Housebuilders ‘need more help’ to meet homes shortfall

Nicola Barclay HFS conf

Nicola Barclay: ‘misconceptions’


 

More homes need to be built on small sites to help bridge an 80,000 shortfall across Scotland, according to the industry’s trade body.

Homes for Scotland says there has been a near 40% drop in the number of companies building fewer than 50 homes a year and who traditionally focused on smaller plots.

It will tell MSPs today that action needs to be taken to significantly boost the number of smaller home builders in operation. It wants easier access to development finance, simplified planning processes, and more cooperation from regulators and policymakers.

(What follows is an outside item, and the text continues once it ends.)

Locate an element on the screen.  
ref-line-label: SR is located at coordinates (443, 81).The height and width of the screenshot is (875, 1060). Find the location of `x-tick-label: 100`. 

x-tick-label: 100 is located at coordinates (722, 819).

It also believes that “myths’ surrounding landbanking by housebuilders “must be busted” in order to change perceptions that they are sitting on undeveloped sites.




Ms Barclay said: “Given the fact that some 80,000 fewer homes have been built in Scotland since 2008 whilst the growth in number of households over broadly the same period has more than doubled, it is easy to see why our country is in housing crisis and why many people struggle to find a home that is affordable and that meets their needs and aspirations.”

Ms Barclay also said misconceptions that many hold in relation to the new home building industry must be overcome.

“Home building is a complex, costly and lengthy business around which some fundamental misunderstandings have grown such as the common accusation that companies deliberately hold back land to inflate house prices. 

“As many studies have shown, most recently last year’s Letwin Review, there is absolutely no evidence of this: it simply doesn’t make any business sense in terms of cash flow and return on investment for builders to hold on to land they could put houses on and sell.  

“What builders do need, however, is a strategic pipeline of land to inform their investment, employment and training decisions.  If we are to build the homes we need, we must move beyond this red herring and examine the real issues delaying housing delivery.”